En Buenos Aires crece la cantidad de espectáculos pagos, gratuitos y a la gorra, que nutren el circuito de salas, cada vez más vital que funciona en tres sistemas (oficial, comercial y el off ). Tanto es así que a las distintas compañías se les complica conseguir salas y la cartelera presenta una variedad y dinamismo inagotables, muy poco frecuente en el resto del mundo.

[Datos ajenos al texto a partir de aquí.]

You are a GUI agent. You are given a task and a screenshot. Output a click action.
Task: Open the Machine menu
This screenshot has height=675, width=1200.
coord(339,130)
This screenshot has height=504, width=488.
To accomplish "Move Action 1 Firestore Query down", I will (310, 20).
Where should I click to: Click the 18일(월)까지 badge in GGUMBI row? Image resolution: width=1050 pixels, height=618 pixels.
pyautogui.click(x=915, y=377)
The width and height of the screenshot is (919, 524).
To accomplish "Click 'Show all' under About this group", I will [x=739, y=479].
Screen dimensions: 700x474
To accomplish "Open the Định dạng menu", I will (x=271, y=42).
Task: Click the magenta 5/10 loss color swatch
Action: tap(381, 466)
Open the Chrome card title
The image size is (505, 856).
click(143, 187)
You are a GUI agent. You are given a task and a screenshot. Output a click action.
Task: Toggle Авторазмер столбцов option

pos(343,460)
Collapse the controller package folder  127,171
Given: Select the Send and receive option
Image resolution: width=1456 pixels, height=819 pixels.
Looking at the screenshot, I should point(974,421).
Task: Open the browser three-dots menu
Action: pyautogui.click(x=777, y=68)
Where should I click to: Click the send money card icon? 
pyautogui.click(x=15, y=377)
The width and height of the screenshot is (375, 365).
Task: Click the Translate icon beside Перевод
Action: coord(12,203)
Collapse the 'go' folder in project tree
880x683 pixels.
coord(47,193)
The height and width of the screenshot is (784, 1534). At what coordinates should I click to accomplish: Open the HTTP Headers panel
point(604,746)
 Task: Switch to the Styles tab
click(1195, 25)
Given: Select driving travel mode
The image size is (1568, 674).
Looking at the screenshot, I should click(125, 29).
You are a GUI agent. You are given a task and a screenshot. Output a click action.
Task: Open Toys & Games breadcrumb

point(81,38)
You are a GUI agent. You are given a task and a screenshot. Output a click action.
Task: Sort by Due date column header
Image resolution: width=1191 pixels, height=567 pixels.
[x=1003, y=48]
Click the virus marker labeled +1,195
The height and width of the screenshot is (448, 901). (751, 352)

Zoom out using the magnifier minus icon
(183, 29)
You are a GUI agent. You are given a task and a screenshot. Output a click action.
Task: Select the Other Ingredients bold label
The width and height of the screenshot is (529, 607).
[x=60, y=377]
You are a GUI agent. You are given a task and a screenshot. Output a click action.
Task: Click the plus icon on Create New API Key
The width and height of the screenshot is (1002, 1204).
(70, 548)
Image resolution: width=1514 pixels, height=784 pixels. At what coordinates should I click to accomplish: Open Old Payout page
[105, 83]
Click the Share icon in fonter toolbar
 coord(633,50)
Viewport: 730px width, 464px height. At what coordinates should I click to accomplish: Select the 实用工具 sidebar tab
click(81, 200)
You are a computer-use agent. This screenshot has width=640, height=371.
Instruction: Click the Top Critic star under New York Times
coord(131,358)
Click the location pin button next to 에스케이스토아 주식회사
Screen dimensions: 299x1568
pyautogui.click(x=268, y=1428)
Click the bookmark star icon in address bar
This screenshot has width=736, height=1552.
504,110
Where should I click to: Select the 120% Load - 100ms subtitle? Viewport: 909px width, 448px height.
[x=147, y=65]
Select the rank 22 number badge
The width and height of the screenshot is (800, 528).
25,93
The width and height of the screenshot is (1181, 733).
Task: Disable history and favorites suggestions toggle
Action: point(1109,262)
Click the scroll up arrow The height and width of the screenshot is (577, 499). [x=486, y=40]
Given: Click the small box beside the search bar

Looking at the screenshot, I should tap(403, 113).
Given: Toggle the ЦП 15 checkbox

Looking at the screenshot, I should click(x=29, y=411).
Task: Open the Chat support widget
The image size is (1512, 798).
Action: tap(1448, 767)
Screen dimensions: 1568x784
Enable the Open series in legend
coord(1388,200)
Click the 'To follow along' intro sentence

En este contexto, la inauguración de un nuevo/viejo teatro es una noticia más que auspiciosa por las especialísimas connotaciones que la rodean. Es que vuelve el Picadero, en origen, allá por la década del 20 del siglo pasado, fábrica de bujías, y que 60 años después se convirtió en ámbito ideal para espectáculos. Allí, en 1981, 21 obras breves dirigidas por otros tantos directores, y representadas por más de cien actores, dieron lugar al fenómeno de Teatro Abierto que, al decir del dramaturgo Roberto Cossa, resultó intolerable para la dictadura militar, que había ignorado el teatro de compromiso en sus dispersas catacumbas, pero que se inquietó más de la cuenta cuando todos confluyeron sobre el entonces Pasaje Rauch (hoy, pasaje Santos Discépolo).
Las instalaciones del Picadero cobijaron en los 90 estudios de TV y su naturaleza teatral volvió a expresarse fugazmente, pasó de mano en mano y estuvo cerrado otra vez por largos períodos. La picota casi se lo lleva puesto cuando un nuevo emprendimiento inmobiliario estuvo a punto de engullírselo. Las gestiones de la ONG Basta de demoler y el aniversario redondo de los 30 años de Teatro Abierto el año pasado recordado frente a su fachada tapiada sirvieron para que se tomara conciencia de que un hito patrimonial de la ciudad, con honda significación histórica, podía ser arrasado. Y ese peligro fue conjurado.